The US Customs recinded the no waterfowl order Sunday morning. The idiots at Customs thought poultry included wildfowl. It did no good for the guys on Sat and early Sunday AM who tried to cross as they were forced to dump all their birds into dumpsters.


----------



## Robert A. Langager (Feb 22, 2002)

What are you doing with my bird? Customs blunder irks hunters
BY CHRIS NISKANEN
Outdoors Editor
Article Last Updated: 10/01/2007 01:18:07 PM CDT

U.S. hunters traveling from Saskatchewan, Canada, last week had their game birds confiscated by U.S. customs agents after the U.S. Department of Agriculture misinterpreted its importation rules.

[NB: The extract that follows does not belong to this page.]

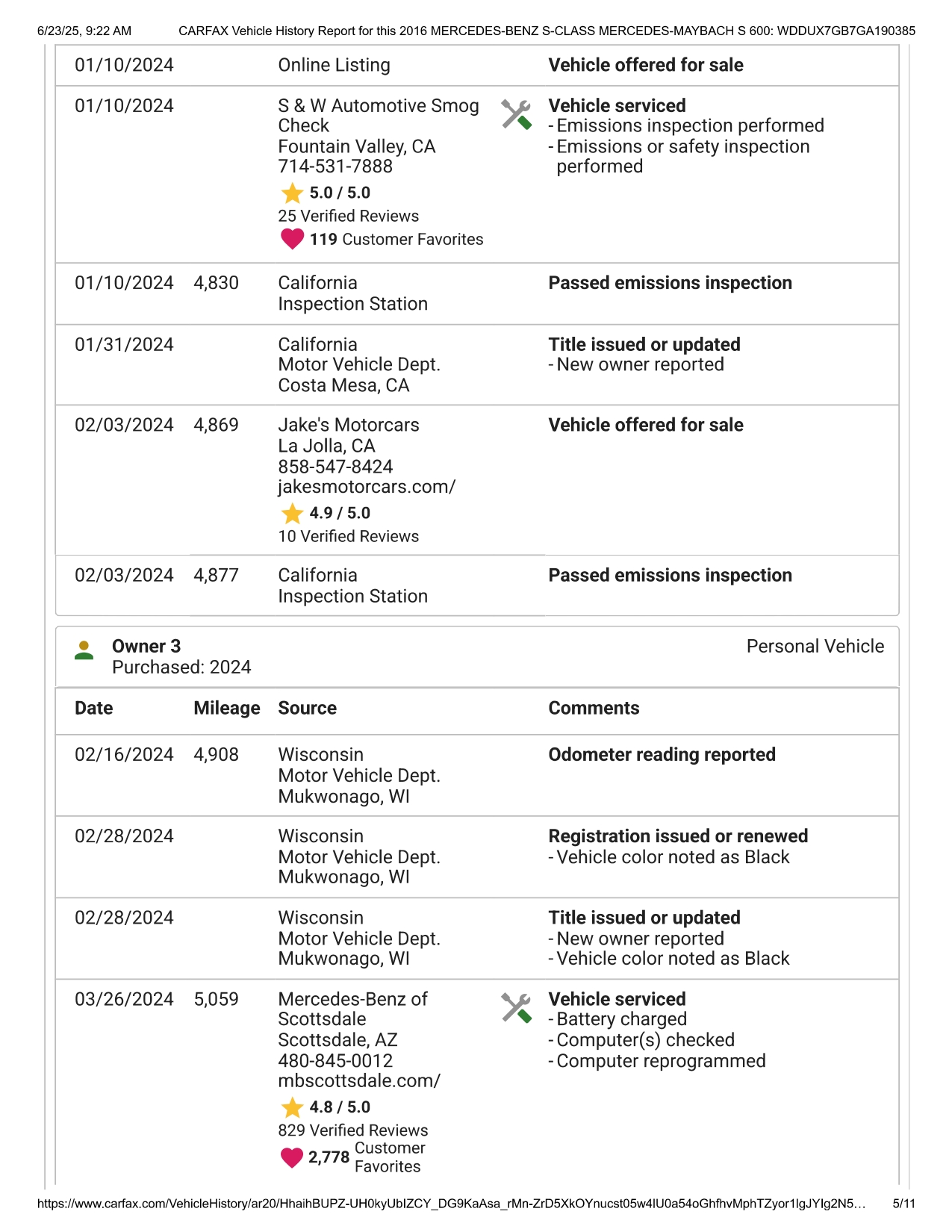
Task: Click the Comments column header
Action: [594, 708]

On Thursday, the USDA banned all imports of poultry and poultry products from Saskatechwan province after an outbreak of avian influenza H7N3 was discovered on a chicken farm near Regina.

U.S. customs agents were told the ban also included hunter-killed birds. But the timing was diastrous because thousands of U.S. hunters travel to Saskatchewan each fall.

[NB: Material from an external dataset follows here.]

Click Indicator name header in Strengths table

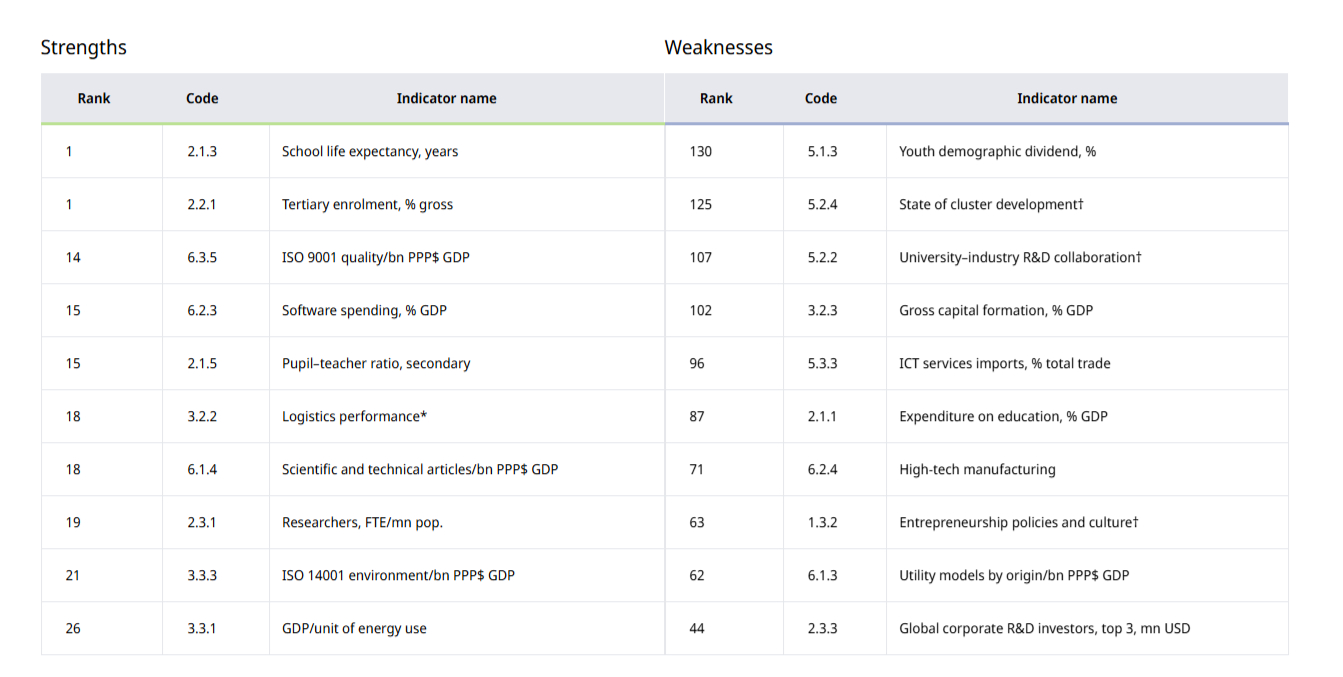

On Friday and over the weekend, scores of angry hunters - including some from Minnesota - had their birds confiscated at border crossings and airports. Some were told the birds were thrown away.

"We were dumbstruck,'' said Mike Borchert of Le Seuer, Minn., after his group of five hunters had more than 200 ducks and geese confiscated Saturday. "We asked the U.S. customs agents where they were taking them, and they said, 'To the landfill.' ''

*Late Saturday night, the USDA rescinded the order on hunter-killed birds, but not before the damage had been done.*

http://www.twincities.com/allheadlines/ ... ck_check=1


----------



## h2ofwlr (Feb 6, 2004)

The idiots at the USDA did not realize that the the US customs would interpret the no poultry order to include wild fowl too. The ban lasted 2 days, and was lifted Sunday AM. Govt agencies at its finest... :roll:

*Avian flu alarm ruffles state hunters as they dump game birds at border*
By Doug Smith, Star Tribune

Last update: October 01, 2007 - 11:41 PM

A dream hunting trip for Mike Doyle and his 12-year-old son, Logan, of Alexandria, Minn., became a nightmare over the weekend when they and a friend were forced to dump more than 100 ducks and geese at the U.S.-Canadian border.
Scores of other hunters -- including many from Minnesota -- were also forced to dispose of, or give away, game birds they shot in Saskatchewan while crossing the U.S.-Canadian border Friday and Saturday.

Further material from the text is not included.